* TRY IT: Go over the data and copy out each line with "dimensions" in it.

[[ DATA FOR THE TASK, beginning ]]

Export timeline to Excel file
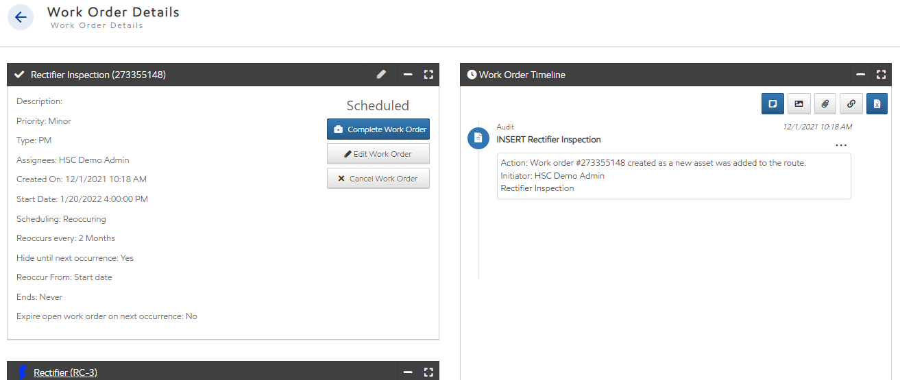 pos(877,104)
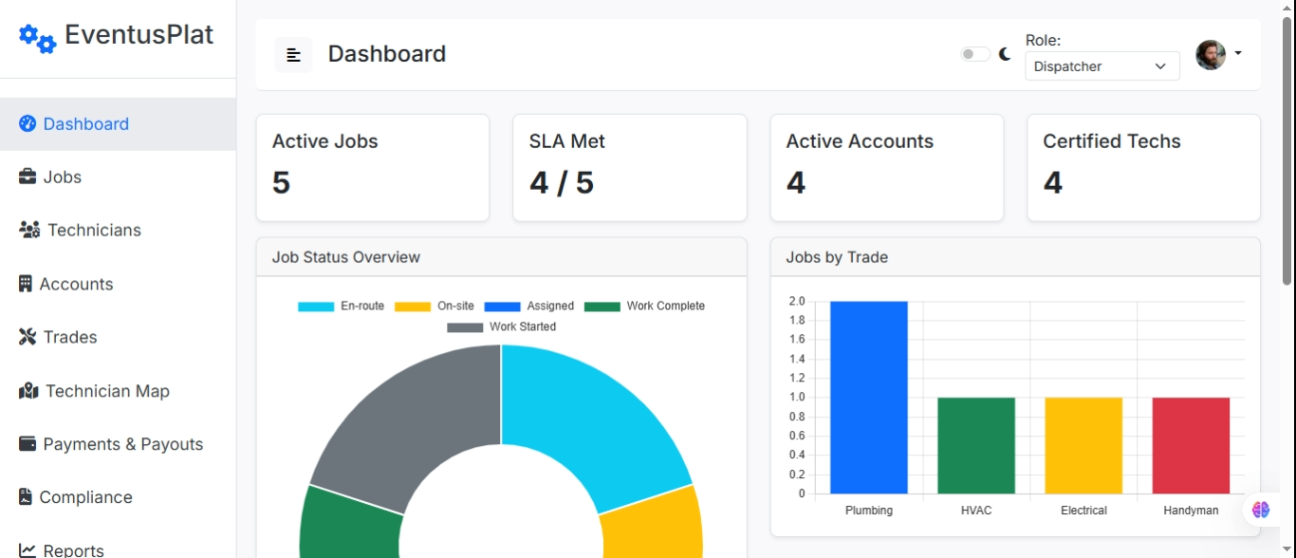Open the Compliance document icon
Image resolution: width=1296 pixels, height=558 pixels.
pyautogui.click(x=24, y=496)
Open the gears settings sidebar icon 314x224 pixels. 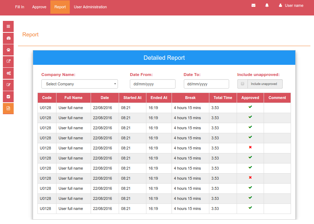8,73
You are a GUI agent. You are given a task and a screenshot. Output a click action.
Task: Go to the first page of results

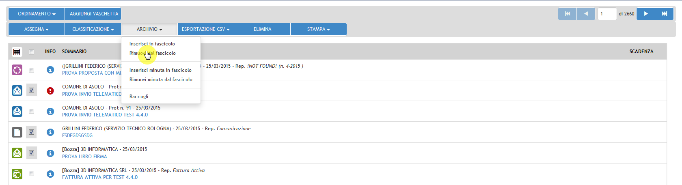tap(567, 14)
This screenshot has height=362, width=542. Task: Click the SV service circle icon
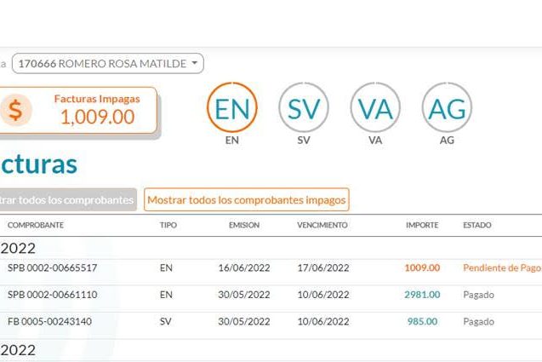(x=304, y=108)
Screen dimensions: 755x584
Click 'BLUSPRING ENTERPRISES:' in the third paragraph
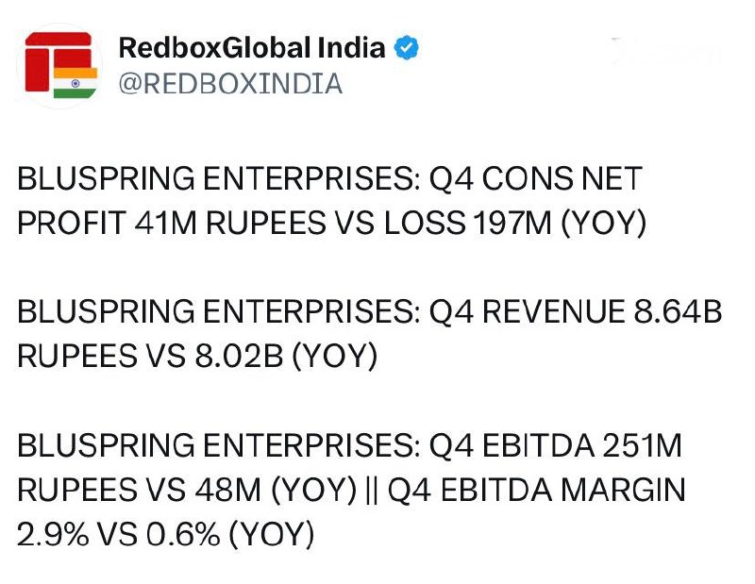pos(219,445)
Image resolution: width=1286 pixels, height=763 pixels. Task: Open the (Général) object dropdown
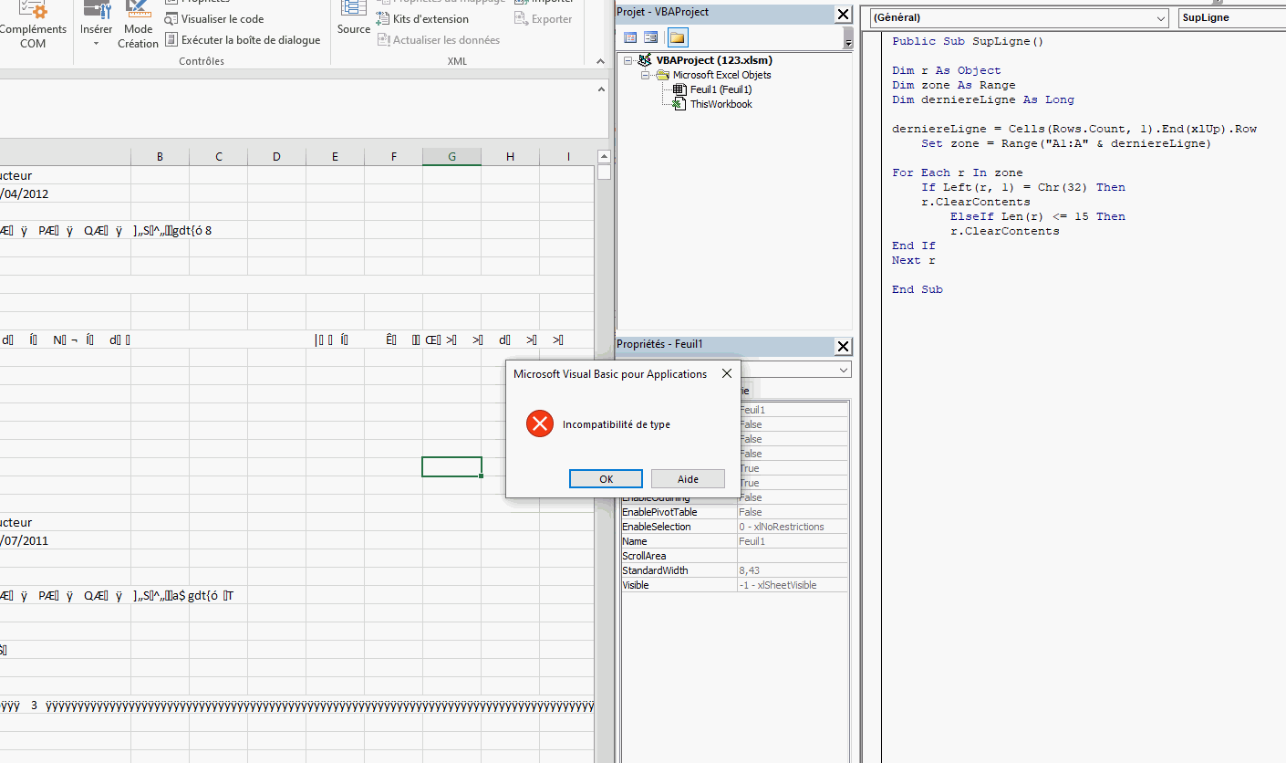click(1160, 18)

[[ DATA FOR THE TASK, end ]]
[[ DATA FOR THE TASK, beginning ]]

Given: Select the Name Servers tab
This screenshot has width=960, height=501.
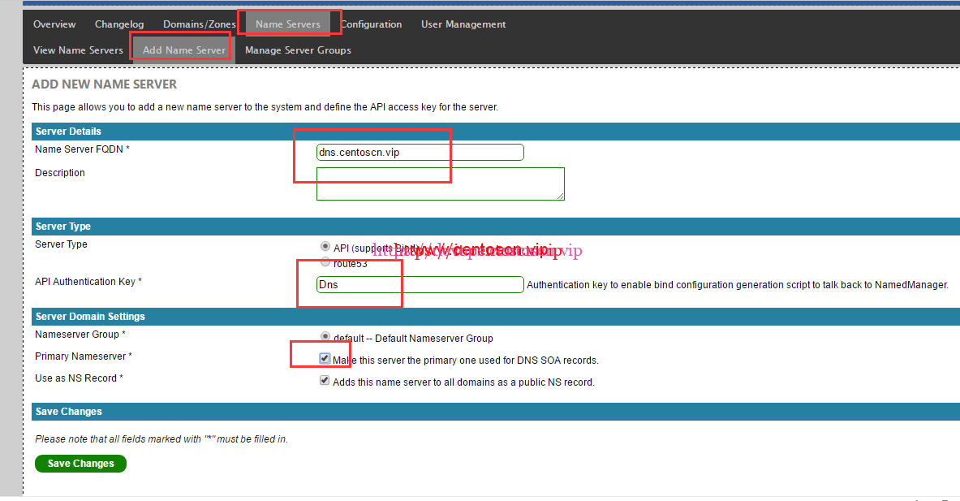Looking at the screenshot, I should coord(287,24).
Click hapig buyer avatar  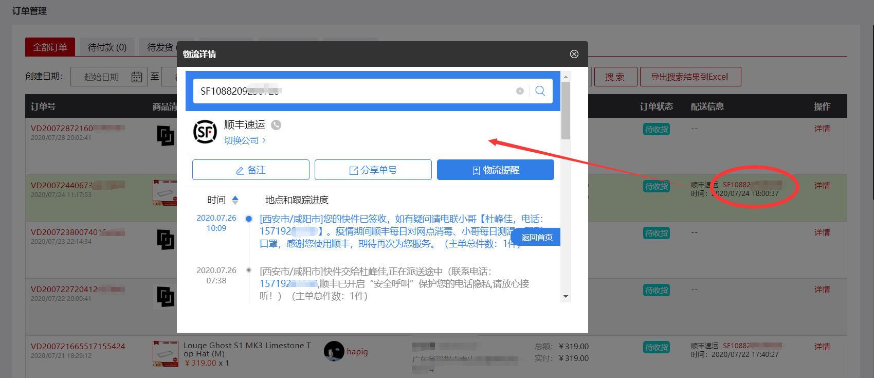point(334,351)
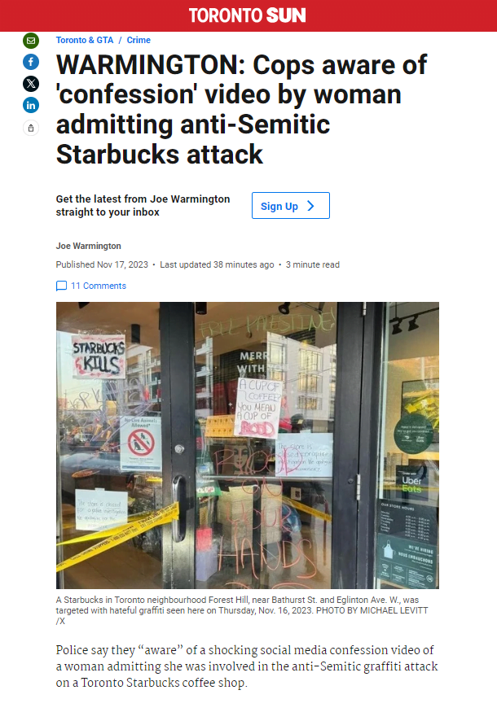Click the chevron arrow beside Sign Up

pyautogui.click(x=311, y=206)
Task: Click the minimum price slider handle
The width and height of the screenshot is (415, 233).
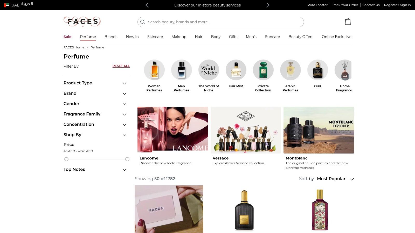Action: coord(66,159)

[[ DATA FOR THE TASK, end ]]
[[ DATA FOR THE TASK, beginning ]]

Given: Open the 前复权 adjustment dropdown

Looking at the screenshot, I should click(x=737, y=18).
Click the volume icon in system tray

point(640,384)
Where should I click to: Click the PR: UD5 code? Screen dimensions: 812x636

[[ DATA FOR THE TASK, end ]]

* EXERCISE OUTPUT:
Screen dimensions: 755x584
Where should I click to: Click the PR: UD5 code? Screen dimensions: 812x636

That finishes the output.